▶ _Extrait du texte_:
Interview Pierre Bottero : Elbakin.net (2007)


Réalisée par : Auryn (Isabelle Driel)Pierre Bottero en Dédicace
Date : jeudi 6 décembre 2007

« Le Salon du livre de Montreuil a été l’occasion pour Elbakin.net de rencontrer Pierre Bottero en dédicace. Quelques échanges de mails plus tard, c’est une bonne interview toute chaude qui sort du four que nous vous proposons. Pour ceux qui ne connaissent pas encore l’auteur, il officie plutôt pour la jeunesse avec notamment ses deux trilogies consacrées à Ewilan. »

Une interview avec Pierre Bottero

ELBAKIN : Lors du Salon du livre de jeunesse de Montreuil, vous faisiez partie des auteurs les plus demandés, avec une file d’attente impressionnante pour vos dédicaces. Alors tout d’abord, comment vivez-vous ce succès ?
PIERRE BOTTERO : Je perçois ce « succès » différemment selon que j’en parle avec mon éditrice, ma famille, des amis, ou que je découvre sa réalité en arrivant sur un salon.

▶ _Consigne_: Transcrivez en entier l'entretien avec Pierre Bottero, sans y changer un seul mot. La liste n'a aucun rôle dans ce travail.

▶ _Données_:
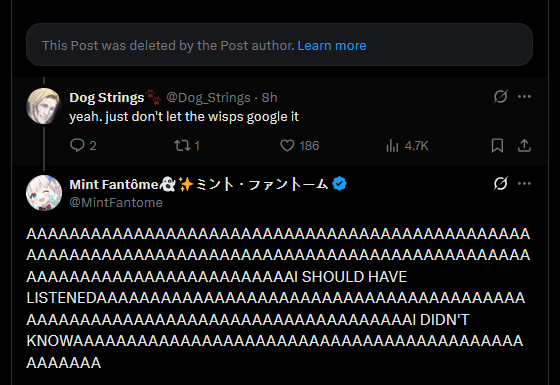View analytics showing 4.7K views

[407, 145]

▶ _Corrigé_:
Interview Pierre Bottero : Elbakin.net (2007)


Réalisée par : Auryn (Isabelle Driel)Pierre Bottero en Dédicace
Date : jeudi 6 décembre 2007

« Le Salon du livre de Montreuil a été l’occasion pour Elbakin.net de rencontrer Pierre Bottero en dédicace. Quelques échanges de mails plus tard, c’est une bonne interview toute chaude qui sort du four que nous vous proposons. Pour ceux qui ne connaissent pas encore l’auteur, il officie plutôt pour la jeunesse avec notamment ses deux trilogies consacrées à Ewilan. »

Une interview avec Pierre Bottero

ELBAKIN : Lors du Salon du livre de jeunesse de Montreuil, vous faisiez partie des auteurs les plus demandés, avec une file d’attente impressionnante pour vos dédicaces. Alors tout d’abord, comment vivez-vous ce succès ?
PIERRE BOTTERO : Je perçois ce « succès » différemment selon que j’en parle avec mon éditrice, ma famille, des amis, ou que je découvre sa réalité en arrivant sur un salon.